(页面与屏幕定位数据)
------------------------------
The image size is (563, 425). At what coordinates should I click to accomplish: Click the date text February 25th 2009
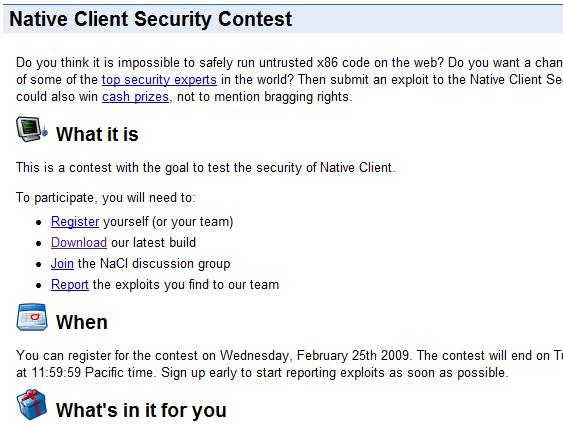tap(353, 355)
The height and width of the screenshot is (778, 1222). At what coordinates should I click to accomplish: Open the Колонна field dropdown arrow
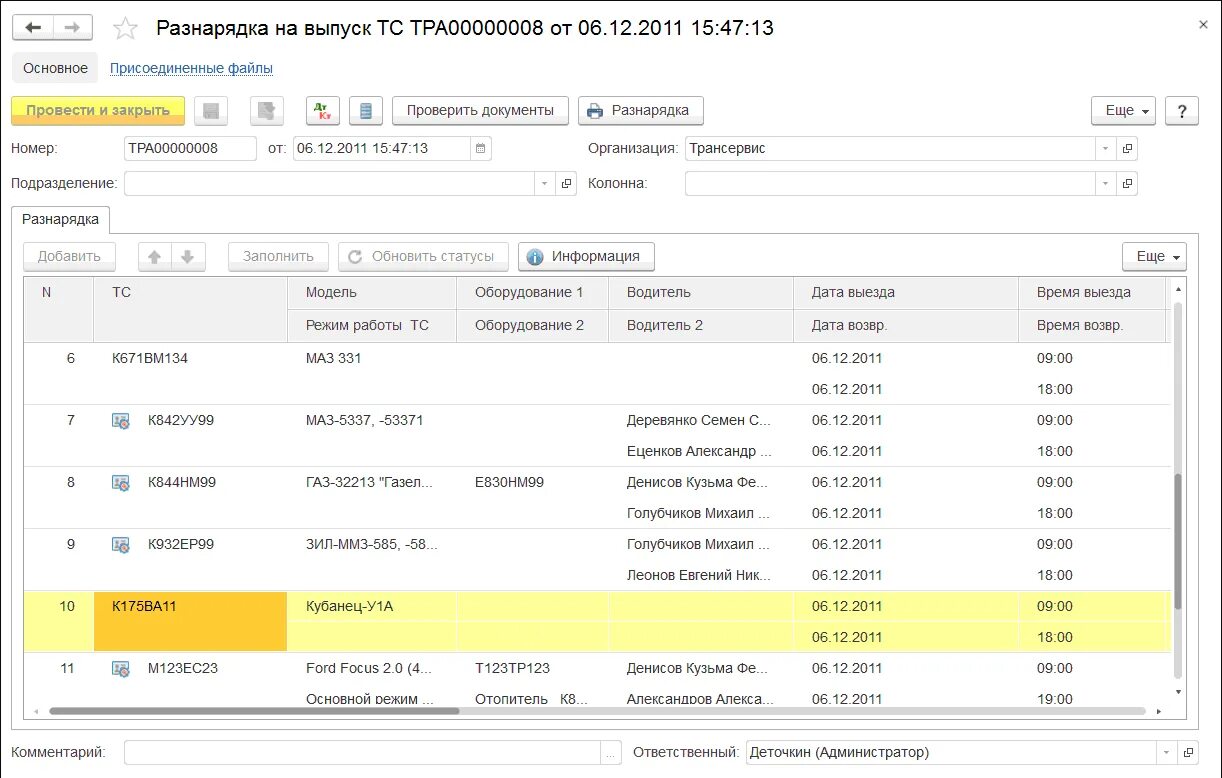[x=1105, y=183]
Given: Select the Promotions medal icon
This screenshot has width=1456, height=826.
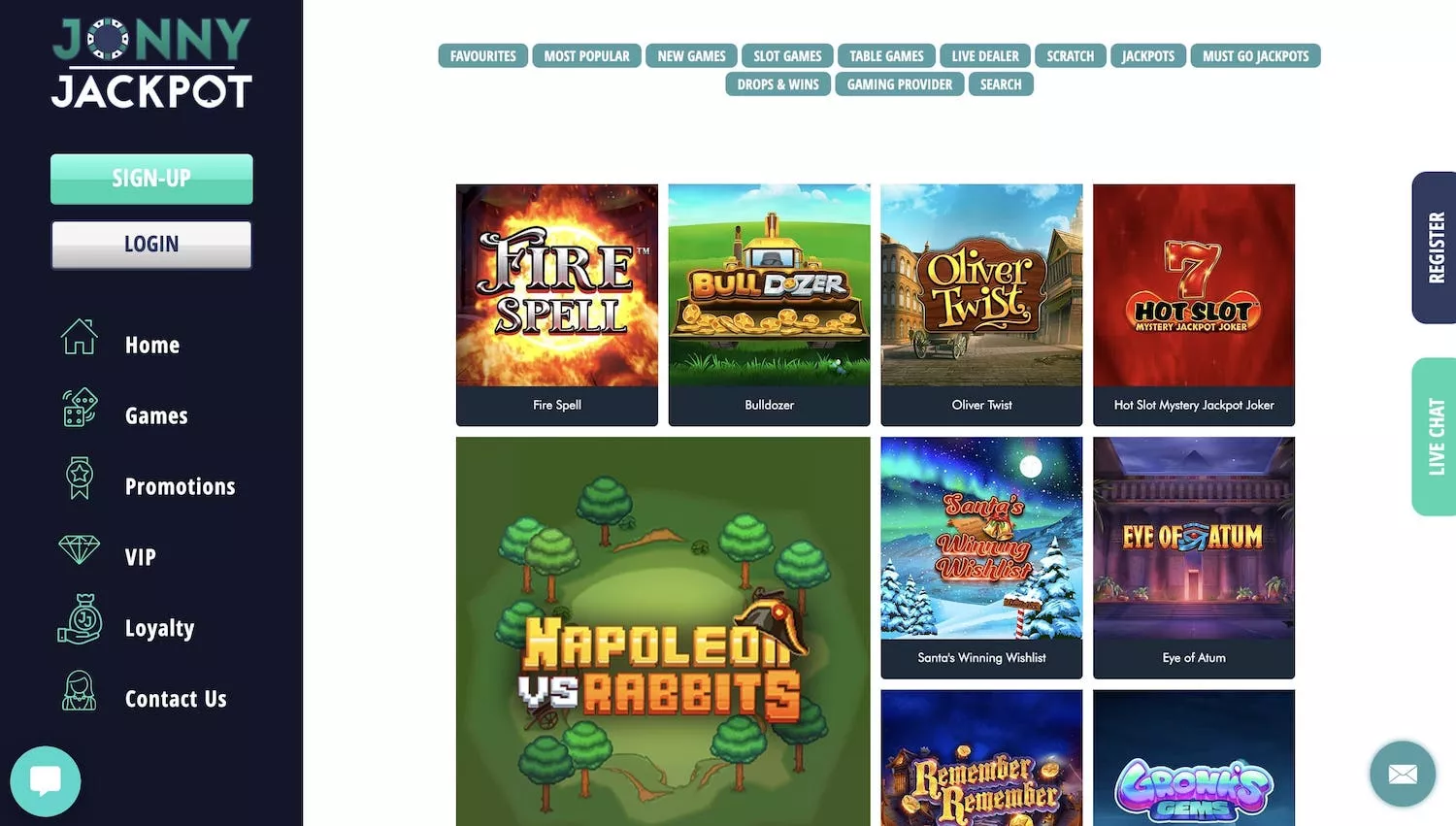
------------------------------
▶ **练习说明**
把上面全部记录转成一个 JSON 字符串列表，每行对应一个字符串，空行略去。图片不要放进结果。

▶ **完整输出**
[
  "The image size is (563, 425). At what coordinates should I click to accomplish: Click the date text February 25th 2009",
  "tap(353, 355)",
  "The height and width of the screenshot is (778, 1222). At what coordinates should I click to accomplish: Open the Колонна field dropdown arrow",
  "[x=1105, y=183]",
  "Given: Select the Promotions medal icon",
  "This screenshot has width=1456, height=826."
]